### Directions
Which lines in the listing below contain the string "Ctrl", matched case-sensitively? Copy out each such line.

### Data for analysis
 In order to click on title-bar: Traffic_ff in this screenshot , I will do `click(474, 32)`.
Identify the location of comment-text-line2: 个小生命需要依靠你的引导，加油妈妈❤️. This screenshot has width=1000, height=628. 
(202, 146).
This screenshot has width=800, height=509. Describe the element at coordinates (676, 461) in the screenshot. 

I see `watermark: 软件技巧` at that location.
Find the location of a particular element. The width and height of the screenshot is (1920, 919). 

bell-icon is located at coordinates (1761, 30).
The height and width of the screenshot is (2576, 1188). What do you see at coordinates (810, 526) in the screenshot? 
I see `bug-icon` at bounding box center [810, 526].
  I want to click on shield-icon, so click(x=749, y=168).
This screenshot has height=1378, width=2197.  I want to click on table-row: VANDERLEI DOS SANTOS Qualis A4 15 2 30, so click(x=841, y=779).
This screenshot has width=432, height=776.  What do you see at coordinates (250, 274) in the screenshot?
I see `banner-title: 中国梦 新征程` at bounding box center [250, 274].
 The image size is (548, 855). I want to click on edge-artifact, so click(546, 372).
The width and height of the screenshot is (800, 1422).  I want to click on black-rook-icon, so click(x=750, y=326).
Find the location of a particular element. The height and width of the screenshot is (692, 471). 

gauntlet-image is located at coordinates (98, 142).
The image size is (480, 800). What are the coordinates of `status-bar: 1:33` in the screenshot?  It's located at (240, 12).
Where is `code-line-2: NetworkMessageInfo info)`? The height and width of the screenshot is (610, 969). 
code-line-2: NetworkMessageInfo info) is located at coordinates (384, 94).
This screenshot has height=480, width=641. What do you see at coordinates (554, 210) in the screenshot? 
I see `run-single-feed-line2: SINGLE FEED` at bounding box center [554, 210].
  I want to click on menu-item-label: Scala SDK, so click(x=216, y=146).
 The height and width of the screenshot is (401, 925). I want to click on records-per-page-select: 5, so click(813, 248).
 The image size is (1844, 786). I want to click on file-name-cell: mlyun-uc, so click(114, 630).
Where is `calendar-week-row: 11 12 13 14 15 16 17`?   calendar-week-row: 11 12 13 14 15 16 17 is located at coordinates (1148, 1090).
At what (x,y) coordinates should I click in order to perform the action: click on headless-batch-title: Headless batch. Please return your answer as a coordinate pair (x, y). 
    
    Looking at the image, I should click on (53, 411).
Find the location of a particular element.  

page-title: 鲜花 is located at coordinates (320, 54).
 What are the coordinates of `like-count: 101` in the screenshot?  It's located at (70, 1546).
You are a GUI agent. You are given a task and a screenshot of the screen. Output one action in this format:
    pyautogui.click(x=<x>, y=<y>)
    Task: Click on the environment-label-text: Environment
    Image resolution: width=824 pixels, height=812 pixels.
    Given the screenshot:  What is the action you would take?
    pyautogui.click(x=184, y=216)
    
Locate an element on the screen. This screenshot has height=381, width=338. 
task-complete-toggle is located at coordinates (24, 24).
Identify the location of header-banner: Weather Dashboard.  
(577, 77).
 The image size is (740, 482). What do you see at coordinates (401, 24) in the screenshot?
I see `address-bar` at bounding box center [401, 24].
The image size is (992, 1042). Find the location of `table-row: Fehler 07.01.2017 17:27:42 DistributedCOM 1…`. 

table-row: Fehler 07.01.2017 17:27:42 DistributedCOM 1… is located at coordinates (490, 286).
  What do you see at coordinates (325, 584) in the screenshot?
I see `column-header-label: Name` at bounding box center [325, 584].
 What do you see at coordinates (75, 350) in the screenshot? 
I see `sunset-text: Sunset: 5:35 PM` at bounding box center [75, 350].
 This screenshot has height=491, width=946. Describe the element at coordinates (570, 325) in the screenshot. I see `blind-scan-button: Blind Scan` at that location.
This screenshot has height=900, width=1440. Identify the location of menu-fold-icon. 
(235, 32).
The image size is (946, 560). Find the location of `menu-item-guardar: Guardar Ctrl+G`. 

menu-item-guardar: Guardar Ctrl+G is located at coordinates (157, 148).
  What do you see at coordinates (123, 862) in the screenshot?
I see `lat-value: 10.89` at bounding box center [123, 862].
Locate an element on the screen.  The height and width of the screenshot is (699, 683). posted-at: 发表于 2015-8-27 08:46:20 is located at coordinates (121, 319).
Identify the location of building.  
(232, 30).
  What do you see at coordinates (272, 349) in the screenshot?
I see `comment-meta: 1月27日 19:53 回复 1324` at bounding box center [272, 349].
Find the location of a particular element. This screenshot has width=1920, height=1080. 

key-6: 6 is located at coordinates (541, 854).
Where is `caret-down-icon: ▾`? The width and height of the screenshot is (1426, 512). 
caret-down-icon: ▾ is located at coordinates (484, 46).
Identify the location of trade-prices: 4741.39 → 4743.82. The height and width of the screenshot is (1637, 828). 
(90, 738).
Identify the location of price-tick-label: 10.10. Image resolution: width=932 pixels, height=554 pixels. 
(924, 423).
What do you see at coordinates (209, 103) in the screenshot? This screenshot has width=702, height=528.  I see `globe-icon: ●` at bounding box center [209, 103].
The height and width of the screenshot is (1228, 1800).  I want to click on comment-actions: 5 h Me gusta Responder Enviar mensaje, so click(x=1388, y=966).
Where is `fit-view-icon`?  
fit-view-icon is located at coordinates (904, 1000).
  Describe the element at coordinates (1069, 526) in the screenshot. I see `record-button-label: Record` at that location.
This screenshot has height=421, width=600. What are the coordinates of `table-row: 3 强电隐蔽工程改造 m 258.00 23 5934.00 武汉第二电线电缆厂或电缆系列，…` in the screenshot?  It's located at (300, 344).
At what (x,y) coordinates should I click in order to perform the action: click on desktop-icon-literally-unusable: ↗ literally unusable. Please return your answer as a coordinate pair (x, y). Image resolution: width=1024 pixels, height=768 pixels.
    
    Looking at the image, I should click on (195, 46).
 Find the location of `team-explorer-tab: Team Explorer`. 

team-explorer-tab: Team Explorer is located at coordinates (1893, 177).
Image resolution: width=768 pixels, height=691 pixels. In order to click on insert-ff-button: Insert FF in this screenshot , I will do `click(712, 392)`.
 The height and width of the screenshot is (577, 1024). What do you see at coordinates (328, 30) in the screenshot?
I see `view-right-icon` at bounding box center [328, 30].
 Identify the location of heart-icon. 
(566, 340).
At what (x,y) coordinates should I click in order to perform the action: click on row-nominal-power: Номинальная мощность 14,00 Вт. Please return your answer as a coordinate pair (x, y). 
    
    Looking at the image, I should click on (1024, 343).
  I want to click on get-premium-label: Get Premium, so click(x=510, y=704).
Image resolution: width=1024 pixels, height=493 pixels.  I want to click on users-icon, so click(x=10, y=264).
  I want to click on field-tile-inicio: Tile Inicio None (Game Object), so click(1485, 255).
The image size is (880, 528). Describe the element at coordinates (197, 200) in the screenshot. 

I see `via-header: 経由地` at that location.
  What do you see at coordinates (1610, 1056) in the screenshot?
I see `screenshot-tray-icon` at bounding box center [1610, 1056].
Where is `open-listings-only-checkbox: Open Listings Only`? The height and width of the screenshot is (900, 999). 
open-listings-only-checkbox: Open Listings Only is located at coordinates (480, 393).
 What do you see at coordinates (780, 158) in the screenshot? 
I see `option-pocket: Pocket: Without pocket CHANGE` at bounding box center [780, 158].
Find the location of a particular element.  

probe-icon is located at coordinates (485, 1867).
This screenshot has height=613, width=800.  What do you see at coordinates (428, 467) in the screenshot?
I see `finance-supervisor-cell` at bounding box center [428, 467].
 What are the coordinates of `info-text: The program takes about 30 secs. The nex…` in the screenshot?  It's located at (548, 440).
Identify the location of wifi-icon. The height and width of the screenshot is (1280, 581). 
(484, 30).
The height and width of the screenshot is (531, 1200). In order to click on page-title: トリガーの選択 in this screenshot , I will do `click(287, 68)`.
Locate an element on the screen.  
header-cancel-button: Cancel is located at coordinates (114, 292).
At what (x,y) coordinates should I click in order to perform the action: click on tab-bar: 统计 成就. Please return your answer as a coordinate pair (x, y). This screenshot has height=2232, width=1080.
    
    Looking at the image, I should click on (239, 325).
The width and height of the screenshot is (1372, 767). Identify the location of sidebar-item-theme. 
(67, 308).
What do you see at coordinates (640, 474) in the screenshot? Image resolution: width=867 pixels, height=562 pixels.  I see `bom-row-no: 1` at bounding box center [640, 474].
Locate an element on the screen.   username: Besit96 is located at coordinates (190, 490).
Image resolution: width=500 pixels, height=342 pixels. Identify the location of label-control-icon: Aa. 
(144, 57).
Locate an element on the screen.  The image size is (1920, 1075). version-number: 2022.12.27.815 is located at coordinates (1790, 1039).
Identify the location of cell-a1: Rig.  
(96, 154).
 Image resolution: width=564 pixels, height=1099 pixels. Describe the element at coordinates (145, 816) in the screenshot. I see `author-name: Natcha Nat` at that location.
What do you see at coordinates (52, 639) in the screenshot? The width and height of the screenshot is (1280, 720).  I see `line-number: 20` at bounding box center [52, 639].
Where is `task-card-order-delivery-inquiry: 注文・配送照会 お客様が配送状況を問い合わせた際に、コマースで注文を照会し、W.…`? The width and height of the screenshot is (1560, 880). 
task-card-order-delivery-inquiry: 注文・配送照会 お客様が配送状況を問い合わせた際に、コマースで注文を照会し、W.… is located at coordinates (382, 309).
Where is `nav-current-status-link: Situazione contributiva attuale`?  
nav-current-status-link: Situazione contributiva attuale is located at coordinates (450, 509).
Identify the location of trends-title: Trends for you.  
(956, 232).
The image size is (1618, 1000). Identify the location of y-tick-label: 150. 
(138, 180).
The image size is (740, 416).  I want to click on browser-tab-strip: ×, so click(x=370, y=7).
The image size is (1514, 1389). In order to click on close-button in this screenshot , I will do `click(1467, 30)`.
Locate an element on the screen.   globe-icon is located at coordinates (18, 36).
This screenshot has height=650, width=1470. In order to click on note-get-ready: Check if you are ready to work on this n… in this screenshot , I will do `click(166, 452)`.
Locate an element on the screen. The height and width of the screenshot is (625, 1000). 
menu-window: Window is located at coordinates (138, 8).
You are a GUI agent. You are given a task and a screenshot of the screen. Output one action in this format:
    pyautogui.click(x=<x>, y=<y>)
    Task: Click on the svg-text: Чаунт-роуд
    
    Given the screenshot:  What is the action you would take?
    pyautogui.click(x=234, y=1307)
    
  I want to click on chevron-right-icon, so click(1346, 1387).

### The answer
The image size is (946, 560). Find the location of `menu-item-guardar: Guardar Ctrl+G`. 
menu-item-guardar: Guardar Ctrl+G is located at coordinates (157, 148).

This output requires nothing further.